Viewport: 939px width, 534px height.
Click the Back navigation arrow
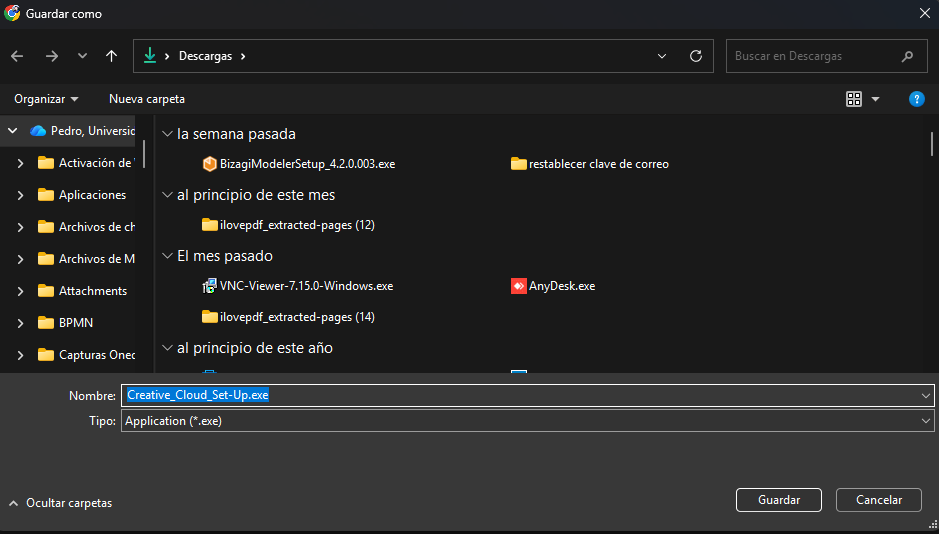click(17, 57)
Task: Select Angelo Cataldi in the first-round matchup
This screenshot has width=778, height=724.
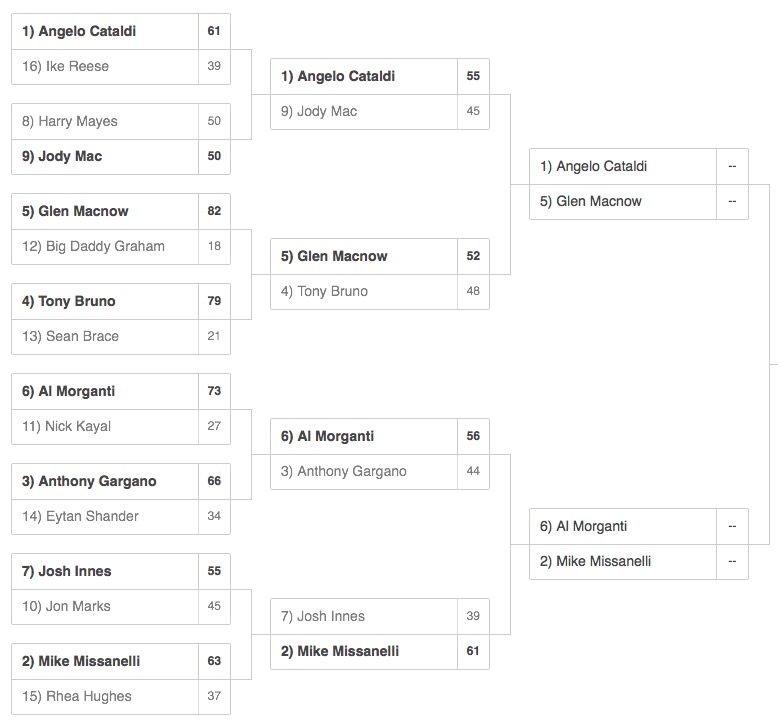Action: pyautogui.click(x=121, y=31)
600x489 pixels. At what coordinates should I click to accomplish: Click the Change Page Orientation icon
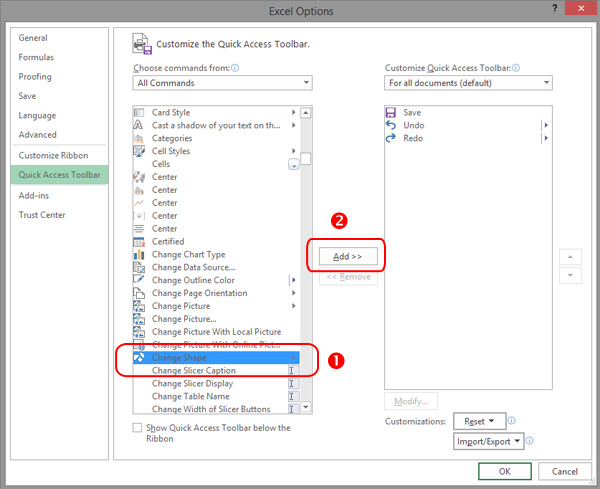pyautogui.click(x=140, y=293)
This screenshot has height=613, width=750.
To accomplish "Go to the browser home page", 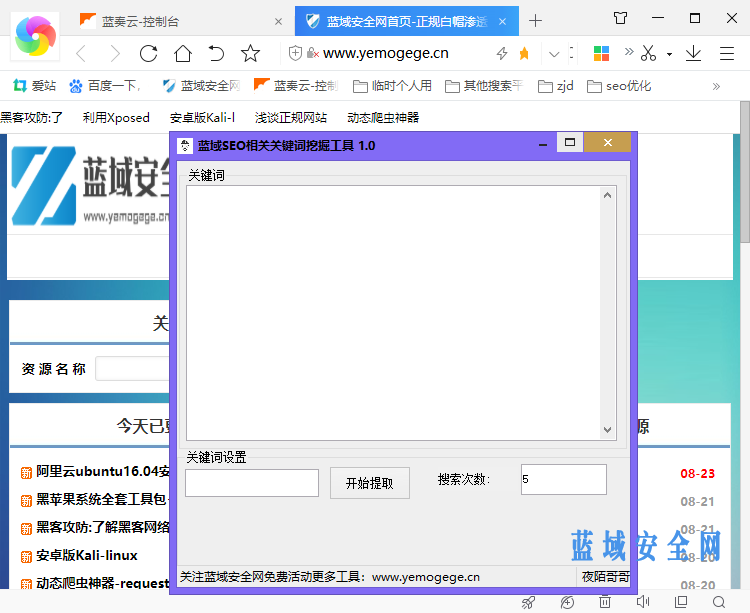I will 182,54.
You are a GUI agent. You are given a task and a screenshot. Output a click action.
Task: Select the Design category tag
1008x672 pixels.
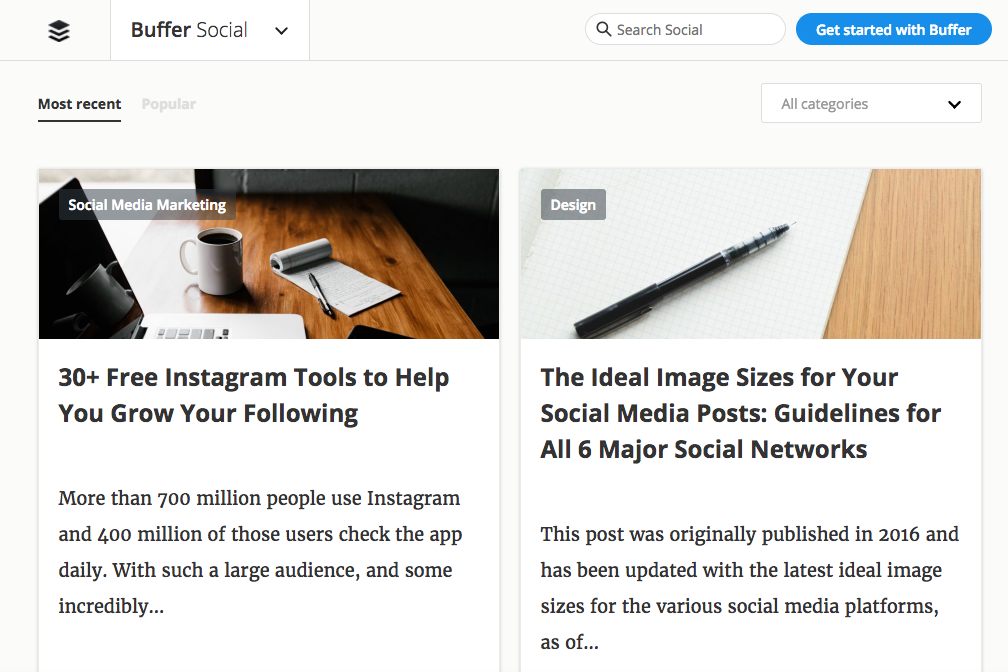[573, 205]
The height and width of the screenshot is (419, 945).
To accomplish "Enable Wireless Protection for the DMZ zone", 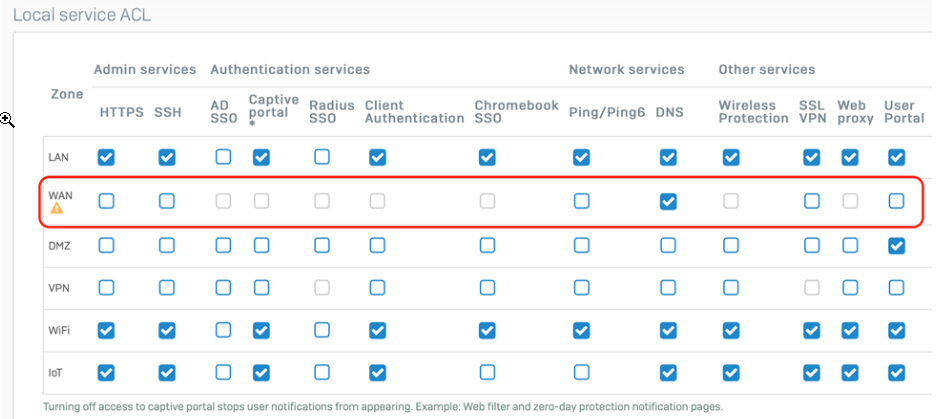I will (731, 245).
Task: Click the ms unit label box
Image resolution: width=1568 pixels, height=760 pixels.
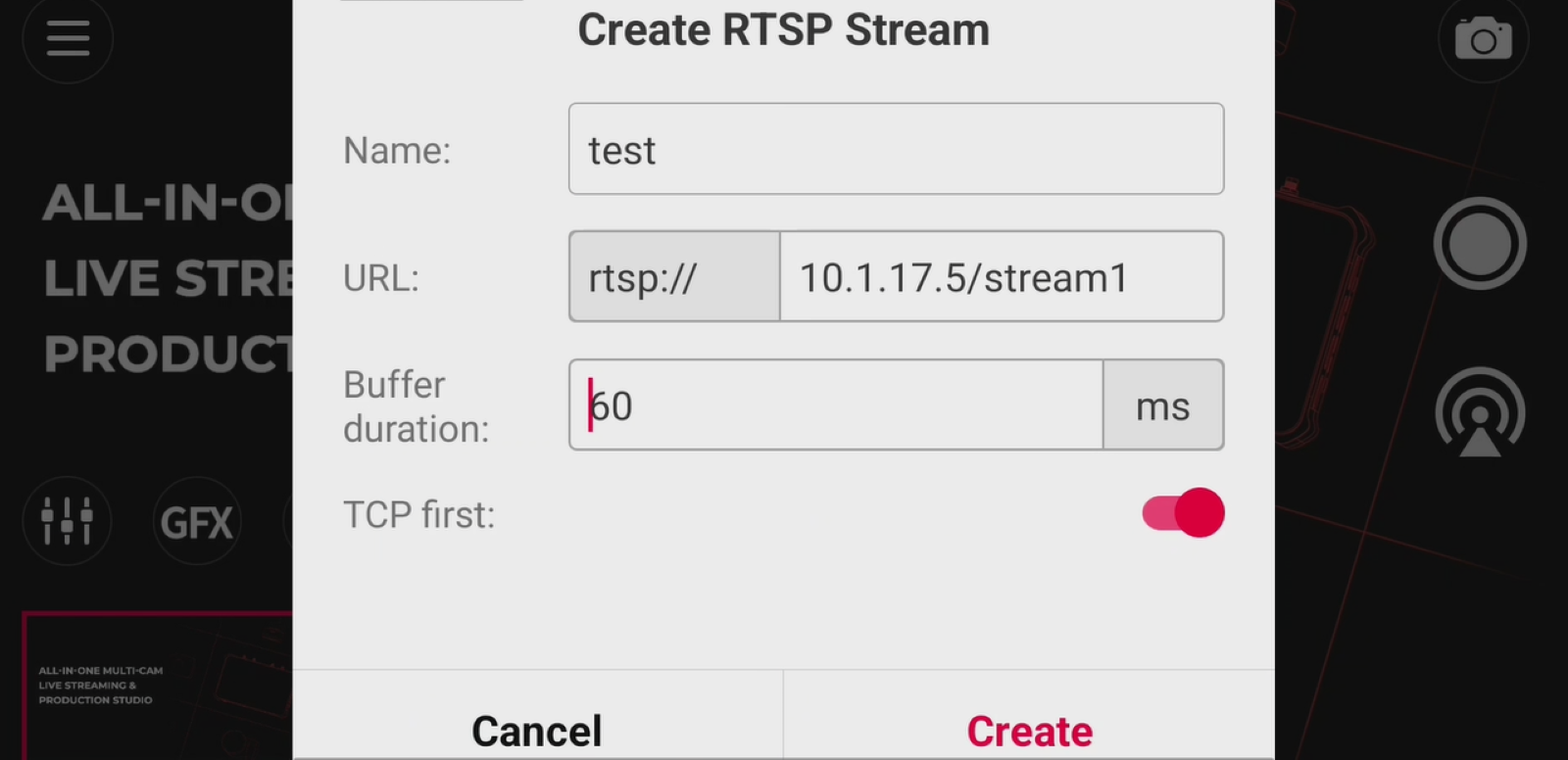Action: [x=1163, y=404]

TASK DESCRIPTION – Show all lines in the records above that hold "Select".

THE COMPLETED TASK –
Task: Select Angelo Cataldi in the first-round matchup
Task: Select the Design category tag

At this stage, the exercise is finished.